Assignment - Go to the line below containing "MBBEMYKLJOB (94, 491)" and print exactly from there through the line containing "You are a GUI agent. The screenshot is 618×2576.", both included. Print nothing else.

Exercise data -

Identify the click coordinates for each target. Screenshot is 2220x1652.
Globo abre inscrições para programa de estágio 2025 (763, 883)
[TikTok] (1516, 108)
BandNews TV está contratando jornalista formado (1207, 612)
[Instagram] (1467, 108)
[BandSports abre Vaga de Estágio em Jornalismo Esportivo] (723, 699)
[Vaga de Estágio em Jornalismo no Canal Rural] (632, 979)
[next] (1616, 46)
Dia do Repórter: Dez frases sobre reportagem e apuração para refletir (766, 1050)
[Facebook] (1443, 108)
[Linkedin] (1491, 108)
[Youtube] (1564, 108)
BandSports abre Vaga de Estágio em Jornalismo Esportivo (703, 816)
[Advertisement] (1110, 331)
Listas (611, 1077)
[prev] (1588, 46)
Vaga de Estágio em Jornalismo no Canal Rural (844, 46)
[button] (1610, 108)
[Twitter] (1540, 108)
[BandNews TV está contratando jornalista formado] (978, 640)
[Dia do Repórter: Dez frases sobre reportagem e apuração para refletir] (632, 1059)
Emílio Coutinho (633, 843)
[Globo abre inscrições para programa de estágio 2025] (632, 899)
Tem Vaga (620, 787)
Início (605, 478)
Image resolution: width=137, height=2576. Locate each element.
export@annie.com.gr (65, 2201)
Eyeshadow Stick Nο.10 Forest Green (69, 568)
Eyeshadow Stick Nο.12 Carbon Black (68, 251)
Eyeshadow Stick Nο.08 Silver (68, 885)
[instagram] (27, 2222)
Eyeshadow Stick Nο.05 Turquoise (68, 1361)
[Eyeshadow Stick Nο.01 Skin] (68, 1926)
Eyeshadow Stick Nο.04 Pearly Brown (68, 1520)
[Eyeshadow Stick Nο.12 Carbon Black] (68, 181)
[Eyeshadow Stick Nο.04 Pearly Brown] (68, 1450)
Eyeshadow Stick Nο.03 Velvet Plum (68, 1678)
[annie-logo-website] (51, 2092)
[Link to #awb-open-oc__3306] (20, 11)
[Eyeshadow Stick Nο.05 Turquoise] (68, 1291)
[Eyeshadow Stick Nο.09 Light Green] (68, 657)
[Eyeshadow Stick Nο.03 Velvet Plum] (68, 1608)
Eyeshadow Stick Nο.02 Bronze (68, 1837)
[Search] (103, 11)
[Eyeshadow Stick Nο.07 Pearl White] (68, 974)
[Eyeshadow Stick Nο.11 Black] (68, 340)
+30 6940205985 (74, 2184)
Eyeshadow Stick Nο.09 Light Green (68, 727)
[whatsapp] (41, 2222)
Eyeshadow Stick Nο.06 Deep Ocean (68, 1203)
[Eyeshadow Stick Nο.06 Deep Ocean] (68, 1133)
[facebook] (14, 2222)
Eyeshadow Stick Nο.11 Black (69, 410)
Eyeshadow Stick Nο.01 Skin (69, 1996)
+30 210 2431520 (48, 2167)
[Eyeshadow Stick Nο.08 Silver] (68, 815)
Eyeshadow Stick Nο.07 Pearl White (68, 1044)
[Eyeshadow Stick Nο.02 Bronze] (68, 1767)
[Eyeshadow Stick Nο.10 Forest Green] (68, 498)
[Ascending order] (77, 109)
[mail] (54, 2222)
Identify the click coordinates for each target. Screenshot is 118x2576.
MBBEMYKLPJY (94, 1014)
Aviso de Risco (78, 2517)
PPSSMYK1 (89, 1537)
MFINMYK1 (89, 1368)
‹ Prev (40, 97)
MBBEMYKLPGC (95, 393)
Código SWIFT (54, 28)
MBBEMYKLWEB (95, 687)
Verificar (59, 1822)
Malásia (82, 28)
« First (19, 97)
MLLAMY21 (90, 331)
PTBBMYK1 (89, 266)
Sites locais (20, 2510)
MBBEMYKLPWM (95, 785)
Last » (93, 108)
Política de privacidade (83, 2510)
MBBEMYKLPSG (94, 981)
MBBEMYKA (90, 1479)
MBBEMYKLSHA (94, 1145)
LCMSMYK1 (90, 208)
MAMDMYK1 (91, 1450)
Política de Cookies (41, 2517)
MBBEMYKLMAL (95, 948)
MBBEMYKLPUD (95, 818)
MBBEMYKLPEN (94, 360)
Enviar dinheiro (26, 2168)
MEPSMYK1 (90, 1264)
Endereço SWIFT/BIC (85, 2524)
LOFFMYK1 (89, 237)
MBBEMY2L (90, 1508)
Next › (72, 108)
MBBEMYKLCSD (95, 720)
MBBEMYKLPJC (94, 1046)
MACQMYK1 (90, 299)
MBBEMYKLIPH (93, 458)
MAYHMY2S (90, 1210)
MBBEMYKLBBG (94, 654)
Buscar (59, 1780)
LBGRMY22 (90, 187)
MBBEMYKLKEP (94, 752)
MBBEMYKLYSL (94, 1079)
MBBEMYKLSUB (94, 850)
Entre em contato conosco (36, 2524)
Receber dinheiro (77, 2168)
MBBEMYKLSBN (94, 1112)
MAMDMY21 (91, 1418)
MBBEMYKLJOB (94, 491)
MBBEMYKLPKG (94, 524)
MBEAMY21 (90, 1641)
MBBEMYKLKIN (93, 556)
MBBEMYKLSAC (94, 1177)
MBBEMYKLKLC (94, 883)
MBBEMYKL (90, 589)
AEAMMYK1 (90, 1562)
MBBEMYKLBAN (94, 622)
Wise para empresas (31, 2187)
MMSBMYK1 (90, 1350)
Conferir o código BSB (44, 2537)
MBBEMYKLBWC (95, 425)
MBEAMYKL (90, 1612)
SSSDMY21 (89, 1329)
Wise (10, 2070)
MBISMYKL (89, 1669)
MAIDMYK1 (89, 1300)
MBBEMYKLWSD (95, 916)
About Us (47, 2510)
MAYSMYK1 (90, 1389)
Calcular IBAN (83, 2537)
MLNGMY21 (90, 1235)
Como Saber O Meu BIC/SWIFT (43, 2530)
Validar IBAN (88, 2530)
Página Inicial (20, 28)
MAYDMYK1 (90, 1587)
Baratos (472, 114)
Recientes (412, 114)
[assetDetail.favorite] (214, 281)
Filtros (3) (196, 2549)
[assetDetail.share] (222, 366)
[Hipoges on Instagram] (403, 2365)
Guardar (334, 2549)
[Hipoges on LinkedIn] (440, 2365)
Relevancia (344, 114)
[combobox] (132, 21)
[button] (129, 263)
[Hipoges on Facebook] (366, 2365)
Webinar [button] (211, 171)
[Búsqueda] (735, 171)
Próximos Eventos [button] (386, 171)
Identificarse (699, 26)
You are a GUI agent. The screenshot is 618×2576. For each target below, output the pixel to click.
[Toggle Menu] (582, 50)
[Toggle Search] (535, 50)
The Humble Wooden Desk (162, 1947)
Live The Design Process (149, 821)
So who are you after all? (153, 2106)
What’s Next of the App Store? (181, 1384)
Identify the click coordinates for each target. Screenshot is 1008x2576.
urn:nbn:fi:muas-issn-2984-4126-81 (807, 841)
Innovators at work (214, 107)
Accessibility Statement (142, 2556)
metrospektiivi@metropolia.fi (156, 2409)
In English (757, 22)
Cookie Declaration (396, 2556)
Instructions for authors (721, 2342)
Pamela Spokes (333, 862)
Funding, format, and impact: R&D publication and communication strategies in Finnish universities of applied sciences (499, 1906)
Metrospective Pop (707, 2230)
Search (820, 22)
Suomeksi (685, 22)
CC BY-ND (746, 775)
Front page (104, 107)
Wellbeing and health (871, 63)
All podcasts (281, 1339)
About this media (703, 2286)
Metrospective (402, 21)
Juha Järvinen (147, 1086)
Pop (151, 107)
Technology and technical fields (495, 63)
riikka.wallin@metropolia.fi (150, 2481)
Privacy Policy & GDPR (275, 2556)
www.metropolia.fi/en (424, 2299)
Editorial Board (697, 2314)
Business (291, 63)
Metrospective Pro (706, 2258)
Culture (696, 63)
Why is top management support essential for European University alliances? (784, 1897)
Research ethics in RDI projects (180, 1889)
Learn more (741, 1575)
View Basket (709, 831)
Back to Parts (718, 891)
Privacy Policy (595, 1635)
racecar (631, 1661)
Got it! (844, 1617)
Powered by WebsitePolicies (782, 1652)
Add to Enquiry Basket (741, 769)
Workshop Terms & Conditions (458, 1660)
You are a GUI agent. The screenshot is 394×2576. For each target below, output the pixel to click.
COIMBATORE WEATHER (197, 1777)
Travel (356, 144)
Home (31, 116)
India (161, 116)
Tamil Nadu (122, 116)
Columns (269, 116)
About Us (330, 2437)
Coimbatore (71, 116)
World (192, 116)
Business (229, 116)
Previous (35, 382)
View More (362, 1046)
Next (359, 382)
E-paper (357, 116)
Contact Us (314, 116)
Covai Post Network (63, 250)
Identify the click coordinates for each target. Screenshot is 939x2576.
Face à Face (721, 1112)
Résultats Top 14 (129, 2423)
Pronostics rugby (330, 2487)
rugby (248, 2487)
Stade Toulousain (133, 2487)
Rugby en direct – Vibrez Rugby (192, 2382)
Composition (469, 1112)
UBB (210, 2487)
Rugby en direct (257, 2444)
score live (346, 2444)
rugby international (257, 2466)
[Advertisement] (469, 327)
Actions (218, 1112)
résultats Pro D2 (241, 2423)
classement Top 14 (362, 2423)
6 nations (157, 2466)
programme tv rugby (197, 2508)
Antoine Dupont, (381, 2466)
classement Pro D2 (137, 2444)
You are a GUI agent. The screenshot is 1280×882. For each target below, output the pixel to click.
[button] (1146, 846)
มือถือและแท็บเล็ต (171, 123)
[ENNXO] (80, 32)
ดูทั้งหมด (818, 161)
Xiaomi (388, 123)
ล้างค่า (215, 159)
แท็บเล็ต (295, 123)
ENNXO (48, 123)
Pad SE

Output of the task -
MBBEMYKLJOB (94, 491)
MBBEMYKLPKG (94, 524)
MBEAMY21 (90, 1641)
MBBEMYKLKIN (93, 556)
MBBEMYKLSAC (94, 1177)
MBBEMYKLKLC (94, 883)
MBBEMYKL (90, 589)
AEAMMYK1 (90, 1562)
MBBEMYKLBAN (94, 622)
Wise para empresas (31, 2187)
MMSBMYK1 (90, 1350)
Conferir o código BSB (44, 2537)
MBBEMYKLBWC (95, 425)
MBEAMYKL (90, 1612)
SSSDMY21 (89, 1329)
Wise (10, 2070)
MBISMYKL (89, 1669)
MAIDMYK1 (89, 1300)
MBBEMYKLWSD (95, 916)
About Us (47, 2510)
MAYSMYK1 (90, 1389)
Calcular IBAN (83, 2537)
MLNGMY21 (90, 1235)
Como Saber O Meu BIC/SWIFT (43, 2530)
Validar IBAN (88, 2530)
Página Inicial (20, 28)
MAYDMYK1 (90, 1587)
Baratos (472, 114)
Recientes (412, 114)
[assetDetail.favorite] (214, 281)
Filtros (3) (196, 2549)
[assetDetail.share] (222, 366)
[Hipoges on Instagram] (403, 2365)
Guardar (334, 2549)
[Hipoges on LinkedIn] (440, 2365)
Relevancia (344, 114)
[combobox] (132, 21)
[button] (129, 263)
[Hipoges on Facebook] (366, 2365)
Webinar [button] (211, 171)
[Búsqueda] (735, 171)
Próximos Eventos [button] (386, 171)
Identificarse (699, 26)
You are a GUI agent. The screenshot is 618×2576. For each target below, output the pixel to click.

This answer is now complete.